$X$ is a random variable such that $E[X]=0,$ $E[|X|\ln(1+|X|)]<+\infty.$ If $(\mathcal{G}_k)_k$ is a sequence of independent $\sigma$-algebras of events, then prove that $E[X|\mathcal{G}_k]$ converges a.s to $0$.
Any suggestions how to relate the result with the assumption?
[Gabriel Romon has made a perceptive comment.]
Define $\mathcal F_n:=\sigma(\mathcal G_n,\mathcal G_{n+1},\ldots)$ and $X_n:=E[X\mid\mathcal F_n]$. Notice that $\mathcal T:=\cap_n\mathcal F_n$ is trivial by the Kolmogorov $0$-$1$ law. Moreover, $(X_n)$ is a reverse martingale with respect to the (decreasing) filtration $(\mathcal F_n)$. Therefore $\lim_n X_n$ exists a.s. and in $L^1$. The limit is $\mathcal T$-measurable, hence constant a.s.; that constant is $0$ because $E[X_n]=E[X]=0$.

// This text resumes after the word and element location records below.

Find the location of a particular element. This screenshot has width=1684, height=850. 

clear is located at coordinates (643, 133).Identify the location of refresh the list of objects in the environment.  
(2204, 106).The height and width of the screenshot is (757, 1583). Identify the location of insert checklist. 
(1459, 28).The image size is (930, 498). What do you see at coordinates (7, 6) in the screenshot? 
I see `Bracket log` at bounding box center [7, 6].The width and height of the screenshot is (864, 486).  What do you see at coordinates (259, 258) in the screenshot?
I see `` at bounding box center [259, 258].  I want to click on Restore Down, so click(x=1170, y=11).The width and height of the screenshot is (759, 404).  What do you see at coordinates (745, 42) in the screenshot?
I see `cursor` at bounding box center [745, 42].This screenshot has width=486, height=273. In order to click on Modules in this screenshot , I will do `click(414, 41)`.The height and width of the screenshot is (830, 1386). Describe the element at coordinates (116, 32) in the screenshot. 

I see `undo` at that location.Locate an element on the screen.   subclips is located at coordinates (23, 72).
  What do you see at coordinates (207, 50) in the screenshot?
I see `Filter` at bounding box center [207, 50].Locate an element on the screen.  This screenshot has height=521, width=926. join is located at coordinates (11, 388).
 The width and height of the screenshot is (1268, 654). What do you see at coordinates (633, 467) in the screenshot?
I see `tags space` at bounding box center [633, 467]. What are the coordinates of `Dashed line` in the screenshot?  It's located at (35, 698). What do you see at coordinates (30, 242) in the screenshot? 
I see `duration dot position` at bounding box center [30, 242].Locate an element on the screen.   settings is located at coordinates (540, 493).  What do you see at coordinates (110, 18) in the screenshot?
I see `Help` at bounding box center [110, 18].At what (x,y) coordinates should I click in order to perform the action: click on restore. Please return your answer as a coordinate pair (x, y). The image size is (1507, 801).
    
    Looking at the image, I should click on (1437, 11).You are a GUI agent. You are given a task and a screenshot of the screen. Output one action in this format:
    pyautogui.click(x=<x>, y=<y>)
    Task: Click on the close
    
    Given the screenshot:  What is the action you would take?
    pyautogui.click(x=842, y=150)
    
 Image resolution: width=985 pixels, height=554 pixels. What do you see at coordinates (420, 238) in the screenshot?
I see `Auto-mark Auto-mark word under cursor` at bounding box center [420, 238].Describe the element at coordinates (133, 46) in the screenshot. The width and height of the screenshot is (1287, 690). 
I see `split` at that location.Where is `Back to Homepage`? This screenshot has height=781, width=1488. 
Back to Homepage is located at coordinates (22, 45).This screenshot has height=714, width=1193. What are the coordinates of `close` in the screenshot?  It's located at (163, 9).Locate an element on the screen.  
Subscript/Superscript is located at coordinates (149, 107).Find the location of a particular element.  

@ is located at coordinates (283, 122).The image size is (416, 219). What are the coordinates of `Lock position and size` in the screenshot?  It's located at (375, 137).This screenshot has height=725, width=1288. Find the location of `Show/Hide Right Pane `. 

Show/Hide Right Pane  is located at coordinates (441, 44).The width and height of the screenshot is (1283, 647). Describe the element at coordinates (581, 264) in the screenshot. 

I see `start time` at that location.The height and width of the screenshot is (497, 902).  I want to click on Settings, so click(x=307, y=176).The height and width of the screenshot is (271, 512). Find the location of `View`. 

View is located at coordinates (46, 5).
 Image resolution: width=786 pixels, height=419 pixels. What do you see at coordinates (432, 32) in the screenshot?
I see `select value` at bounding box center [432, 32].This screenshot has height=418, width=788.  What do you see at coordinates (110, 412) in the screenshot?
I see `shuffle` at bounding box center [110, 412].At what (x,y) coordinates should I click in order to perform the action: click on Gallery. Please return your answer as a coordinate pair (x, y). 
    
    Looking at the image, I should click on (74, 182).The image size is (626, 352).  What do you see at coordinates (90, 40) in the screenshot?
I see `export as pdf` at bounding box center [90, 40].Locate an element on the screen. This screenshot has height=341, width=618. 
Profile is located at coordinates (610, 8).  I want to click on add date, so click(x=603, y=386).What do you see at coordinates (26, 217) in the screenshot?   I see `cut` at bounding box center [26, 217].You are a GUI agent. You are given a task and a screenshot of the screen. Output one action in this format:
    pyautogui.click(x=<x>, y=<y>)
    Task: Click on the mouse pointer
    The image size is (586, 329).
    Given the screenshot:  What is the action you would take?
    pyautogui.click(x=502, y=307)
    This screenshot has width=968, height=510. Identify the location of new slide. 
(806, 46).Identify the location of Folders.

Define $M:=\sup_{k\ge 1}|X_k|$. By the $L^1$ form of Doob's maximal inequality, $$ E[M]\le C\cdot E[|X_1|\ln(1+|X_1|)]. $$ But $\phi: x\mapsto x\ln(1+x)$ is convex for $x\ge 0$, so by Jensen's inequality $$ \phi(X_1)\le E[\phi(X)\mid\mathcal F_1] $$ and so $$ E[|X_1|\ln(1+|X_1)]\le E[|X|\ln(1+|X|)]<\infty. $$
Finally, define $\mathcal H_n:=\sigma(\mathcal G_1,\mathcal G_2,\ldots,\mathcal G_n)$ and $Y_n:=E[X\mid\mathcal G_n]$. Using the independence of the $\mathcal G_k$s it's not hard to check that $$ E[X_n\mid\mathcal H_n]=Y_n,\qquad n\ge 1. $$ By Hunt's lemma (the sequence $(X_n)$ converges a.s. to $0$ and $|X_n|\le M\in L^1$ for each $n$) we therefore have $$ \lim_n Y_n=\lim_nE[X_n\mid\mathcal H_n]=0,\qquad \hbox{a.s.} $$